▶ Task to carry out: Output only the stretch of the listing that starts at the line containing "Mahindra Scorpio facelift (609, 1332)" and ends at the line containing "Save my name, email, and", reproduced exactly with both ends.

▶ Exercise input:
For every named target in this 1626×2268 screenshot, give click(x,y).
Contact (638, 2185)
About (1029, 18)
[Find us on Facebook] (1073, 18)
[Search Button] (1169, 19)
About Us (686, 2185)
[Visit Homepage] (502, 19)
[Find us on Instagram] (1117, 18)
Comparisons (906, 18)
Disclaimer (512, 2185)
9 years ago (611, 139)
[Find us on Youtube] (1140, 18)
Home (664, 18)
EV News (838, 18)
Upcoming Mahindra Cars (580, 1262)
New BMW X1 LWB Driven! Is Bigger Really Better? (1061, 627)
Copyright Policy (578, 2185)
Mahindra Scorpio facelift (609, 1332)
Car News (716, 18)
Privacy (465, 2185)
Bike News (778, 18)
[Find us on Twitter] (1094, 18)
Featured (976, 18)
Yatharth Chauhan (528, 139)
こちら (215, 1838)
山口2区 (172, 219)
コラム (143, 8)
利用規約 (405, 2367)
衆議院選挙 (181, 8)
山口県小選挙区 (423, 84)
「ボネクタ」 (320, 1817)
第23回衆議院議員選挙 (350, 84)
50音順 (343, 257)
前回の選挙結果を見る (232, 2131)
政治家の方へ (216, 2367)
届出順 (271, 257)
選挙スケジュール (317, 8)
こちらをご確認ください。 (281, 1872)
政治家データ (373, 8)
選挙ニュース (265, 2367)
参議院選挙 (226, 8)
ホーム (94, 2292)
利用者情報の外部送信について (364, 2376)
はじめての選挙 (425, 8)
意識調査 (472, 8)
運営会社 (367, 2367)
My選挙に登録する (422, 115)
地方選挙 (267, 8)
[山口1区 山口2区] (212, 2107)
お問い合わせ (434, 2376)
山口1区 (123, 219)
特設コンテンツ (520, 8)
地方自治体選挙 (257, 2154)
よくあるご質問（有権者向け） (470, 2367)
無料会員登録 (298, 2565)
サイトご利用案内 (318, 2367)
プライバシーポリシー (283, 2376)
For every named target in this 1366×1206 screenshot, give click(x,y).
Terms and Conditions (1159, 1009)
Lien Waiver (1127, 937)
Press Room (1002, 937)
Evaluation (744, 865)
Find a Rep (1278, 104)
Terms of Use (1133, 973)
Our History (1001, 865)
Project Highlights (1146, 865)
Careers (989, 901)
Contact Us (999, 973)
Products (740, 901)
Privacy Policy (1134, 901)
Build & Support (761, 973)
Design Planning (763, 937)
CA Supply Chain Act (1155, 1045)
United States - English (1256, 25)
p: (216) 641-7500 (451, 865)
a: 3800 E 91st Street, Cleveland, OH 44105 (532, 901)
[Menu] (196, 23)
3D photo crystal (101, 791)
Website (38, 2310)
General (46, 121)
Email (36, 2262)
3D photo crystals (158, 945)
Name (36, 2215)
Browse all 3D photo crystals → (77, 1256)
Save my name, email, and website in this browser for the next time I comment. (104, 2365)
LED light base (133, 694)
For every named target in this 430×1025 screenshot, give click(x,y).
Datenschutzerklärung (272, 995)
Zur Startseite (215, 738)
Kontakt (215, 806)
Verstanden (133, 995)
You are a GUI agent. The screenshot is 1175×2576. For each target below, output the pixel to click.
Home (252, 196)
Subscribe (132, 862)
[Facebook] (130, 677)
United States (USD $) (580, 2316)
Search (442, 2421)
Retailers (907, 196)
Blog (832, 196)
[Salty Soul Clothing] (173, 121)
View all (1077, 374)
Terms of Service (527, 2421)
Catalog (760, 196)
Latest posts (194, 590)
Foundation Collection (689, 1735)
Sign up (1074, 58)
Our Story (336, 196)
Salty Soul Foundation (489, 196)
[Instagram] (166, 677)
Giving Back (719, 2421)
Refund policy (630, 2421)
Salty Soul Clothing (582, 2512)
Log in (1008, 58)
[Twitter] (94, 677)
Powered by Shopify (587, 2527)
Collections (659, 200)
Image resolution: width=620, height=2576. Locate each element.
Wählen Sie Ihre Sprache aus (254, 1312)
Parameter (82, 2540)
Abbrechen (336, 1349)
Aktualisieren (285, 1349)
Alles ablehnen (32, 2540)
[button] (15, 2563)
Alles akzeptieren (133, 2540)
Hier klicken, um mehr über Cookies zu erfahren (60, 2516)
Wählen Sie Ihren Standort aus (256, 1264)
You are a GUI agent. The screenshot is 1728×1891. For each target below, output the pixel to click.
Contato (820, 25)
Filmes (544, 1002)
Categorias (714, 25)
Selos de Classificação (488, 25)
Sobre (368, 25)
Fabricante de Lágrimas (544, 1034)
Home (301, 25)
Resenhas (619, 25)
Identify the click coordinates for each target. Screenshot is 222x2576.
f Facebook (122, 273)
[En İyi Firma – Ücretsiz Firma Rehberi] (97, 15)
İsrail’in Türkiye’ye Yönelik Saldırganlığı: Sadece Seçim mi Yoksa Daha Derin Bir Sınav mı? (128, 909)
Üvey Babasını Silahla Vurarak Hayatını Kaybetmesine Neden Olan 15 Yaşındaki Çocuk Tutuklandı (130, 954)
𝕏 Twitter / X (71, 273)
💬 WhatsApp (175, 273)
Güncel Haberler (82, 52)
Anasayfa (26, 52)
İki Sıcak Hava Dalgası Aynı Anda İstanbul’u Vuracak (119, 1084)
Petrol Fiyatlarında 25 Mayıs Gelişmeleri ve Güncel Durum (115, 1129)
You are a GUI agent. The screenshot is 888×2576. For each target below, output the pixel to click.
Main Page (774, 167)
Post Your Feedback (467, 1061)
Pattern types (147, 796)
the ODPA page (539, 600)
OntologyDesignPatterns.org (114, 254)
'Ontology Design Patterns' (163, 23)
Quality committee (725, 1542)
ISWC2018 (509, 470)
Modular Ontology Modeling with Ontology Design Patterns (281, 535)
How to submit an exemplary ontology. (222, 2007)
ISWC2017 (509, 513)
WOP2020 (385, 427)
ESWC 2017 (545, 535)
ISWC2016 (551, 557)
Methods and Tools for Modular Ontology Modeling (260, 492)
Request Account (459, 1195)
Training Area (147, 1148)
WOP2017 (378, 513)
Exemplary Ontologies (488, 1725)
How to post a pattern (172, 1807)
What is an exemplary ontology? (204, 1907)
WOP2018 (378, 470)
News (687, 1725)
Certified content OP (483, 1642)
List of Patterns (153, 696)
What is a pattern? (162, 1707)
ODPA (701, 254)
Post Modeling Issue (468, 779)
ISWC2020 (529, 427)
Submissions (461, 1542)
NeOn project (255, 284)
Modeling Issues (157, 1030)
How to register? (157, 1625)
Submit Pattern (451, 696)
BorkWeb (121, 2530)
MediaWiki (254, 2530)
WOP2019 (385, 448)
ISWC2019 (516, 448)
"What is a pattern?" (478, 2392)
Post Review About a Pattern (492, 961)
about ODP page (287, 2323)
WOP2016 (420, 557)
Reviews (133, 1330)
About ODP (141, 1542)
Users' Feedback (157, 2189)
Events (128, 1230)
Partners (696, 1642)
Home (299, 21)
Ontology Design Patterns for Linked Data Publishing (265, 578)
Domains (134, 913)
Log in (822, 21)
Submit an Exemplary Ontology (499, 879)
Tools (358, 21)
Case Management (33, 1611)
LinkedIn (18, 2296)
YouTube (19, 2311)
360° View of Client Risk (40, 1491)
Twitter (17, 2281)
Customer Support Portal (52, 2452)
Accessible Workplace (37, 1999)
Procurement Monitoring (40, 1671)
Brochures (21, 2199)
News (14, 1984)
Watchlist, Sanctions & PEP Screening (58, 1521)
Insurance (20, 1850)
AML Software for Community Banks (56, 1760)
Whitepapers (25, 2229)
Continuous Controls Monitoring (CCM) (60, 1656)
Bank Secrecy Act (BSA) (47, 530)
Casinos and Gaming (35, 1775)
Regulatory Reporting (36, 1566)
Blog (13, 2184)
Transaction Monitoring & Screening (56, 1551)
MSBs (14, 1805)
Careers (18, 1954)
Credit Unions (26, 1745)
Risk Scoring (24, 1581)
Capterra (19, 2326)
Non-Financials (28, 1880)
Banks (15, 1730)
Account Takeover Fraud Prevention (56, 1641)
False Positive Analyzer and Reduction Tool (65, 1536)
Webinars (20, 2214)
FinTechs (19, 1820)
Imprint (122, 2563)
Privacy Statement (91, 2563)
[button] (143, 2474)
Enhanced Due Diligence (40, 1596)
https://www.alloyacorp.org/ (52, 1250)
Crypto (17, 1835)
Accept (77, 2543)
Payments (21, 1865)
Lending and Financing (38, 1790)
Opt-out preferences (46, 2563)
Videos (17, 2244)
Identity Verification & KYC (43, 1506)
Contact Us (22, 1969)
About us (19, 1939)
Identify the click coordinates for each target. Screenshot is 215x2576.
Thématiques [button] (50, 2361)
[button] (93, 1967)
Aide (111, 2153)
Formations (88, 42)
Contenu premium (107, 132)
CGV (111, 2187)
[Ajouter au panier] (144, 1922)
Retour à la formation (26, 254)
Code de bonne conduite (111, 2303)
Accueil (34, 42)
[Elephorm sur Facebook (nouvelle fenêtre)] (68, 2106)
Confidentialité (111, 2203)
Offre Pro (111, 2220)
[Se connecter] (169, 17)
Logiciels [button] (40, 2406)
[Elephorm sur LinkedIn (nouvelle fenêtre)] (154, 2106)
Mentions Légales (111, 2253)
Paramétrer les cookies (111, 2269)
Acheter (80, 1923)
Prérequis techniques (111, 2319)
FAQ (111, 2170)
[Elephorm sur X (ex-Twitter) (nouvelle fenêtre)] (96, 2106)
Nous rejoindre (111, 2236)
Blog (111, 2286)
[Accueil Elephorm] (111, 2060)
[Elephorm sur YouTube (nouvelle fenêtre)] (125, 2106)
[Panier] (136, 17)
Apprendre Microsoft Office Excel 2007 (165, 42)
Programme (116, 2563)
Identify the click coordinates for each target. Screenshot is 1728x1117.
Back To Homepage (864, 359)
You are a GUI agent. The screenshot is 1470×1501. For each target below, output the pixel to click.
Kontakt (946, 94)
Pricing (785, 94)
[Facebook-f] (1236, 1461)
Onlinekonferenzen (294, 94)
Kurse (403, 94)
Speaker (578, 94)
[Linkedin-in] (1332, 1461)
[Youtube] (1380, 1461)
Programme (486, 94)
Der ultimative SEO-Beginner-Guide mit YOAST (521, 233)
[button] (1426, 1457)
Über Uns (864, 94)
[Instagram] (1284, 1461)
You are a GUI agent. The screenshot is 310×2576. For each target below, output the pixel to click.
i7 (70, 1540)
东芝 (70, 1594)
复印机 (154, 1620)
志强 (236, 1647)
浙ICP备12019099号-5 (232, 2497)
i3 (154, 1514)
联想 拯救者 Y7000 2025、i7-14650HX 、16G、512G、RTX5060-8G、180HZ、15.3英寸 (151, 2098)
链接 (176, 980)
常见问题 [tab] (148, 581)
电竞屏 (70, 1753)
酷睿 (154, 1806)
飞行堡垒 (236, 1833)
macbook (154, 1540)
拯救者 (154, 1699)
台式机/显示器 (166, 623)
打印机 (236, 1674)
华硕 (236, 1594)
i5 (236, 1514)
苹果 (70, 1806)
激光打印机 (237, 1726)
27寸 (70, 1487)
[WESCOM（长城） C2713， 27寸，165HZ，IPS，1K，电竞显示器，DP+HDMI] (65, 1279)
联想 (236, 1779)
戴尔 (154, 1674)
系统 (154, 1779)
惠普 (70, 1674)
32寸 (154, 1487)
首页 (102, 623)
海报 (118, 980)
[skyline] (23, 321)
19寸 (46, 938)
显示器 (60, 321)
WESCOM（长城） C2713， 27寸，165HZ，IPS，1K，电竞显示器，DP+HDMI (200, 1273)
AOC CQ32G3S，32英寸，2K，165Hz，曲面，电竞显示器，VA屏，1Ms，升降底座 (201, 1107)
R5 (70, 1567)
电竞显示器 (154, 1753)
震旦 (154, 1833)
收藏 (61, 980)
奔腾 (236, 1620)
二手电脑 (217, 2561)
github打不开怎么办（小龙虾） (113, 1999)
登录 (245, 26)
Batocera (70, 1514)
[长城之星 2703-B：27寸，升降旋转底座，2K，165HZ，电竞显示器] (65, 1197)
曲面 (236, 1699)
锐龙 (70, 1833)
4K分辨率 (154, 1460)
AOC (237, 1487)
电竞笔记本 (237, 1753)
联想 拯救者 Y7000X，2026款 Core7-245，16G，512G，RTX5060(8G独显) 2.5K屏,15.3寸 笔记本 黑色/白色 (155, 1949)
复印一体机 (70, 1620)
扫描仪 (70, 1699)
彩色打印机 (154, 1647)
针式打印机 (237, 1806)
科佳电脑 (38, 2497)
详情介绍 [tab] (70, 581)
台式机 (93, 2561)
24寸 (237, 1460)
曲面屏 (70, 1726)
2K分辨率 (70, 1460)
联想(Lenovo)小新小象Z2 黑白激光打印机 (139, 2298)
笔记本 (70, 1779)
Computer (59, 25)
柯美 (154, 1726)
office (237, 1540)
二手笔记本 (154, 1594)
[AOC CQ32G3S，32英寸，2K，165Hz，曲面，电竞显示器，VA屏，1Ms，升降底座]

▶ Solution to the problem:
Mahindra Scorpio facelift (609, 1332)
Car News (716, 18)
Privacy (465, 2185)
Bike News (778, 18)
[Find us on Twitter] (1094, 18)
Featured (976, 18)
Yatharth Chauhan (528, 139)
こちら (215, 1838)
山口2区 (172, 219)
コラム (143, 8)
利用規約 (405, 2367)
衆議院選挙 (181, 8)
山口県小選挙区 (423, 84)
「ボネクタ」 (320, 1817)
第23回衆議院議員選挙 (350, 84)
50音順 (343, 257)
前回の選挙結果を見る (232, 2131)
政治家の方へ (216, 2367)
届出順 (271, 257)
選挙スケジュール (317, 8)
こちらをご確認ください。 (281, 1872)
政治家データ (373, 8)
選挙ニュース (265, 2367)
参議院選挙 (226, 8)
ホーム (94, 2292)
利用者情報の外部送信について (364, 2376)
はじめての選挙 (425, 8)
意識調査 (472, 8)
運営会社 (367, 2367)
My選挙に登録する (422, 115)
地方選挙 (267, 8)
[山口1区 山口2区] (212, 2107)
お問い合わせ (434, 2376)
山口1区 (123, 219)
特設コンテンツ (520, 8)
地方自治体選挙 (257, 2154)
よくあるご質問（有権者向け） (470, 2367)
無料会員登録 (298, 2565)
サイトご利用案内 (318, 2367)
プライバシーポリシー (283, 2376)
For every named target in this 1366×1206 screenshot, give click(x,y).
Terms and Conditions (1159, 1009)
Lien Waiver (1127, 937)
Press Room (1002, 937)
Evaluation (744, 865)
Find a Rep (1278, 104)
Terms of Use (1133, 973)
Our History (1001, 865)
Project Highlights (1146, 865)
Careers (989, 901)
Contact Us (999, 973)
Products (740, 901)
Privacy Policy (1134, 901)
Build & Support (761, 973)
Design Planning (763, 937)
CA Supply Chain Act (1155, 1045)
United States - English (1256, 25)
p: (216) 641-7500 (451, 865)
a: 3800 E 91st Street, Cleveland, OH 44105 (532, 901)
[Menu] (196, 23)
3D photo crystal (101, 791)
Website (38, 2310)
General (46, 121)
Email (36, 2262)
3D photo crystals (158, 945)
Name (36, 2215)
Browse all 3D photo crystals → (77, 1256)
Save my name, email, and website in this browser for the next time I comment. (104, 2365)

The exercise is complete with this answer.